ECGs are ubiquitously performed for a variety of screening, diagnostic and monitoring purposes, thereby providing ample opportunities for the application of this algorithm. The ultimate clinical utility of this approach will be determined by the observed positive and negative predictive values of the algorithm when applied to a given population and by the cost and downstream consequences, particularly for patient outcomes, related to follow-up diagnostic testing and therapies.

Unlike the traditional risk-prediction models that comprise predefined variables, the CNN described above is agnostic, because we do not know what ECG features the CNN is ‘seeing’ and which factors drive its performance. The performance of the algorithm is likely to be based on a combination of ECG signatures that are known risk factors for AF (such as LV hypertrophy, P-wave amplitude, atrial ectopy and heart rate variability) as well as others that are currently unknown or are not obvious to the human eye, in combination, in a non-linear manner34. The ECG is also likely to contain information that correlates with known clinical risk factors.

AI-enabled ECG and rhythm tools in AF care

In addition to screening individuals for silent AF, CNNs can also be developed from ECGs or other rhythm-monitoring data (including those derived from permanently implanted cardiac devices) for the stratification of stroke risk and the refinement of decision-making about oral anticoagulant use. In an analysis using data from implanted cardiac devices in >3,000 patients with AF (including 71 patients with stroke), three different supervised machine-learning models of AF burden signatures were developed to predict the risk of stroke (random forest, CNN and L1 regularized logistic regression)35. In the testing cohort, the random forest model had an AUC of 0.66, the CNN model had an AUC of 0.60 and the L1 regularized logistic regression model had an AUC of 0.56. By contrast, the CHA2DS2–VASc score, the most widely used stroke-prediction scheme in current practice36, had an AUC of 0.52 for stroke prediction. However, the highest AUC (0.63) was achieved when the CHA2DS2–VASc score was combined with the random forest and CNN models35, indicating the prognostic strength of approaches that combine AI-enriched models with traditional clinical tools. The performance of this model is still quite modest. The integration of additional information from the clinical history, imaging tests and circulating biomarkers might further improve risk stratification but this task is beyond current AI capabilities. For example, in an unsupervised cluster analysis of approximately 10,000 patients with AF in the ORBIT-AF registry, including patient-specific clinical data, medications, and laboratory, ECG and imaging data, four clinically relevant phenotypes of AF were identified, each with distinct associations with clinical outcomes (low comorbidity, behavioural comorbidity, device implantation and atherosclerotic comorbidity clusters)37. However, although this finding offers a proof of concept, the clinical utility of these clusters has not yet been demonstrated. The hope is that phenotype-specific treatment strategies will lead to superior patient outcomes, but testing is required.

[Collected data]
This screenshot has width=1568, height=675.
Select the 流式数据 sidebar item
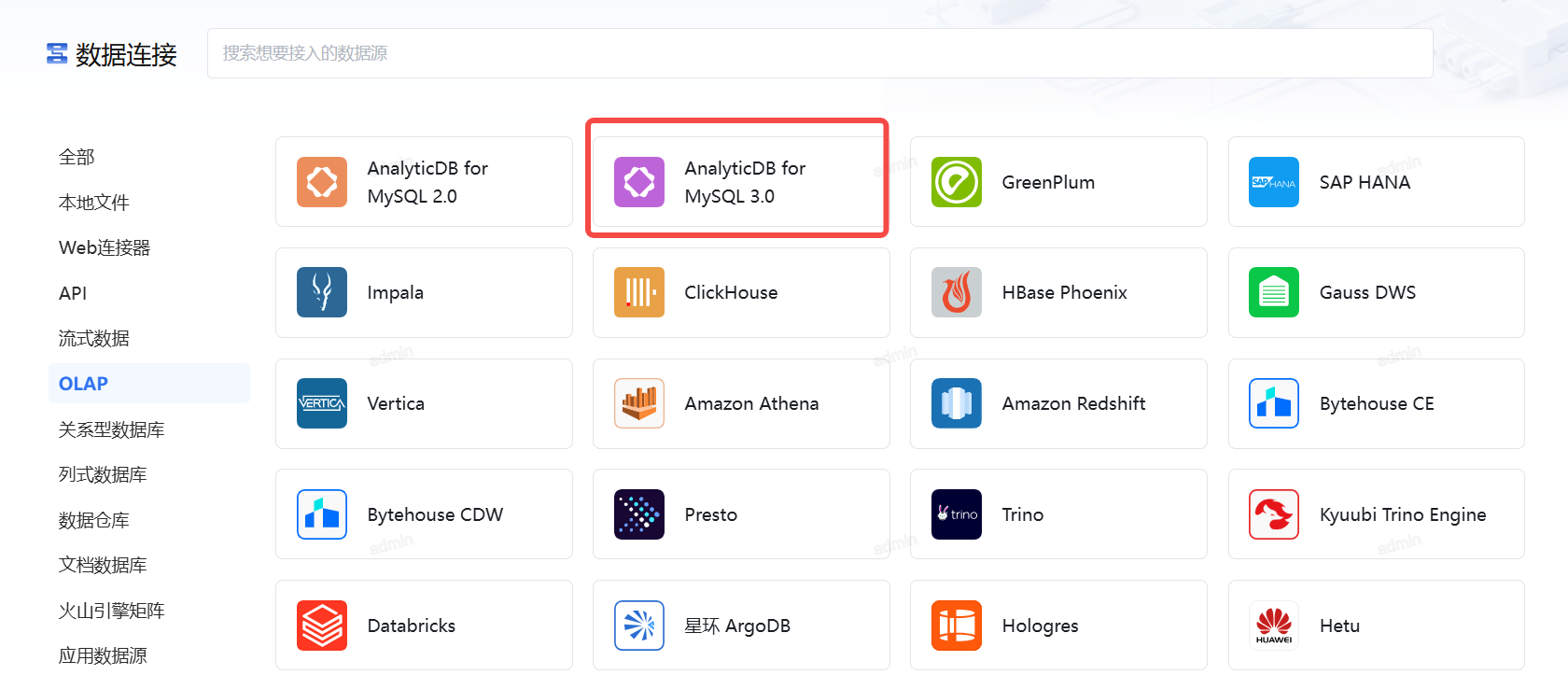pyautogui.click(x=93, y=338)
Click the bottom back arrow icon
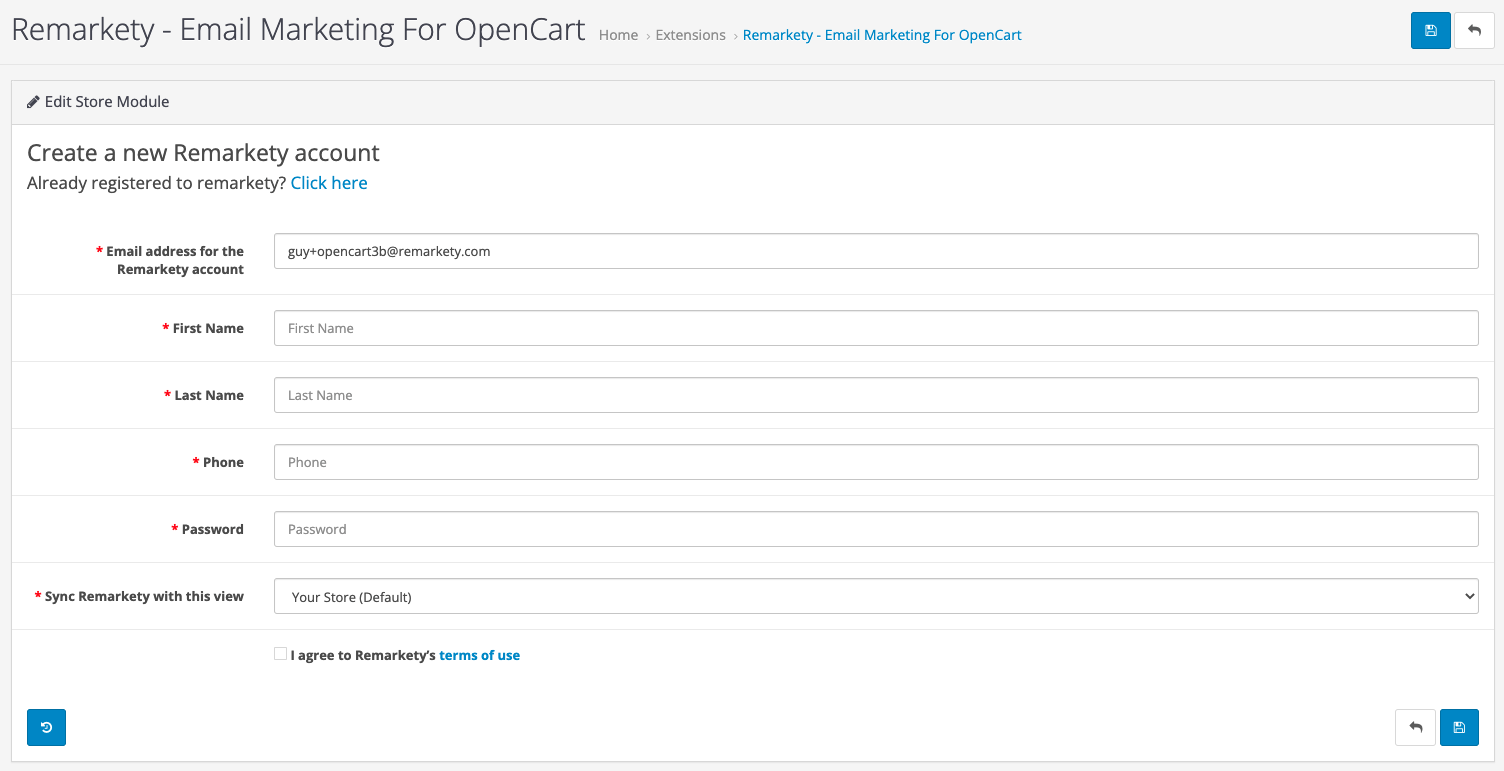The width and height of the screenshot is (1504, 771). pyautogui.click(x=1415, y=727)
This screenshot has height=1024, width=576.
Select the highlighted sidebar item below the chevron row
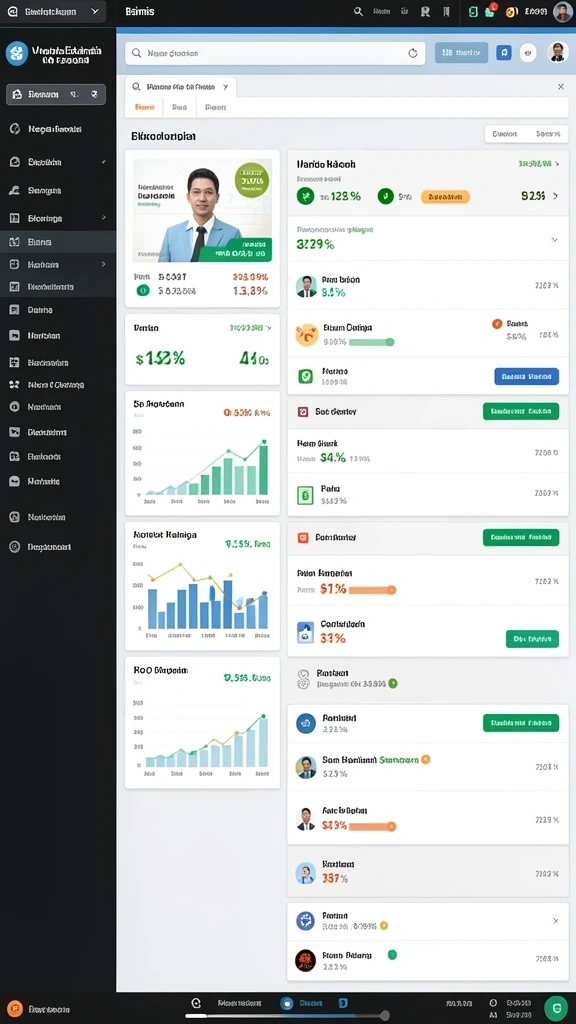(x=57, y=242)
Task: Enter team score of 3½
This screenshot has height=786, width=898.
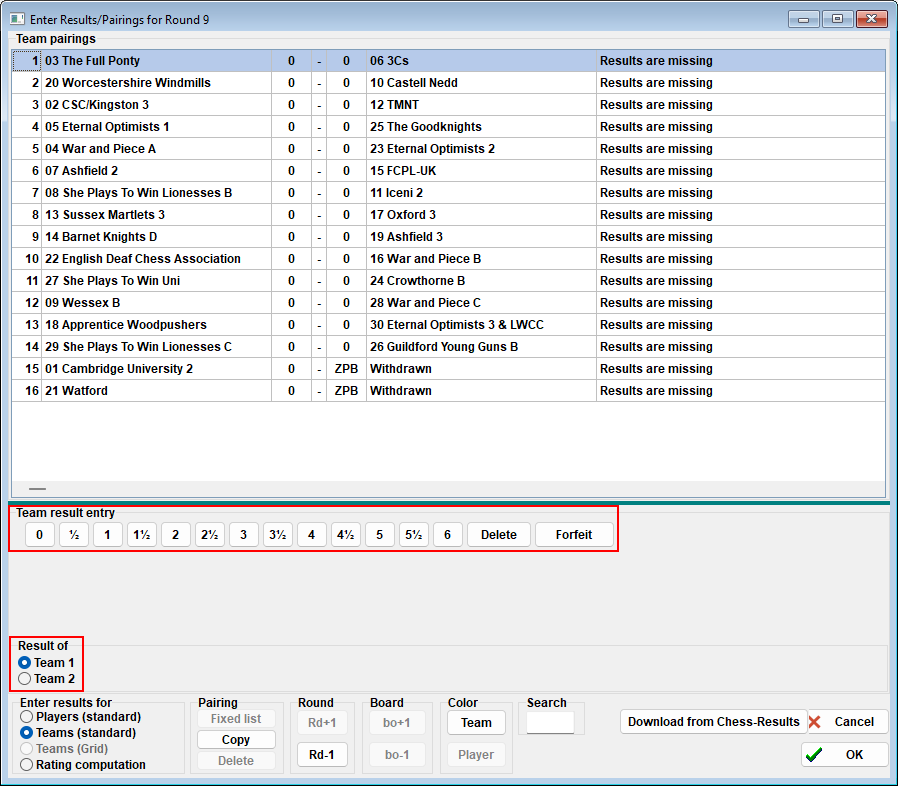Action: click(277, 535)
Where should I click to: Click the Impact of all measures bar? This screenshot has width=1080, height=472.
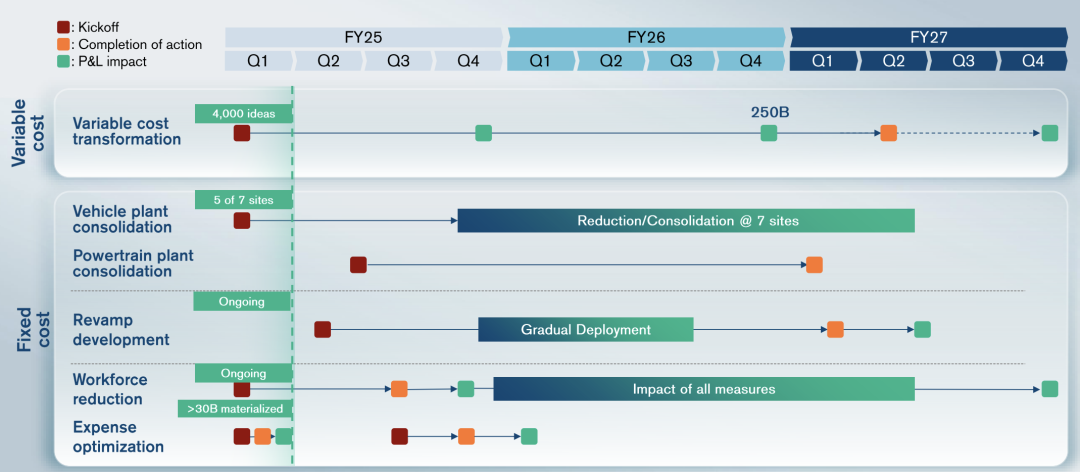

WHAT YOU NEED TO DO:
[1] Answer these questions about the passage on AI-enabled ECG tools in atrial fibrillation:
(a) Which ECG signatures does the passage list as known risk factors for AF?
(b) What AUC did the CHA2DS2–VASc score have for stroke prediction?
(c) How many clinically relevant AF phenotypes did the cluster analysis in the ORBIT-AF registry identify?
[2] Continue the passage on AI-enabled ECG tools in atrial fibrillation, starting right after its final sentence.

PER-TASK OUTPUTS:
[1]
(a) LV hypertrophy, P-wave amplitude, atrial ectopy and heart rate variability.
(b) 0.52.
(c) Four.

[2]
A fully automated, electronic health record-embedded platform powered with AI–ECG capabilities and other advanced machine-learning methods, including natural language processing, could be trained to collect data from the ECG, AF patterns and other diagnostic tests or even clinical notes in order to continuously assess the risk of stroke. When a high risk of stroke is detected, the clinician is alerted and the timely initiation of anticoagulation could prevent a potentially devastating adverse clinical event. Similarly, real-time modelling of the risk of stroke could be realized on the basis of information collected via wearable ECG technologies or consumer-facing, smartphone-based ECG technologies. Ultimately, developing an easy-to-implement tool that provides clinically actionable data that are fully vetted and validated will be required to allow interventions for stroke prevention.

Detection of HCM

HCM is infrequent in the general population, with an estimated prevalence of 1 in 200 to 1 in 500 individuals38,39. However, HCM is one of the leading causes of sudden cardiac death among adolescents and young adults. HCM is also associated with substantial morbidity in all age groups40. Over the past 15 years, interest has focused on the screening of at-risk populations for HCM. This interest is often rekindled by highly publicized sudden deaths of athletes and other young adults, events that are devastating and potentially preventable if a diagnosis of HCM had been established.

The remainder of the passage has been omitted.